Return all of the material that follows, keeping each line exactly as it is.

* Data in this exercise *
◆ ◆ ◆

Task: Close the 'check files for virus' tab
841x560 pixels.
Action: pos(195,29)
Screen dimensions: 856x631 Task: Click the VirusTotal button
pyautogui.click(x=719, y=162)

◆ ◆ ◆

* Answer for the task *
Task: Close the 'check files for virus' tab
841x560 pixels.
Action: pos(195,29)
Screen dimensions: 856x631 Task: Click the VirusTotal button
pyautogui.click(x=719, y=162)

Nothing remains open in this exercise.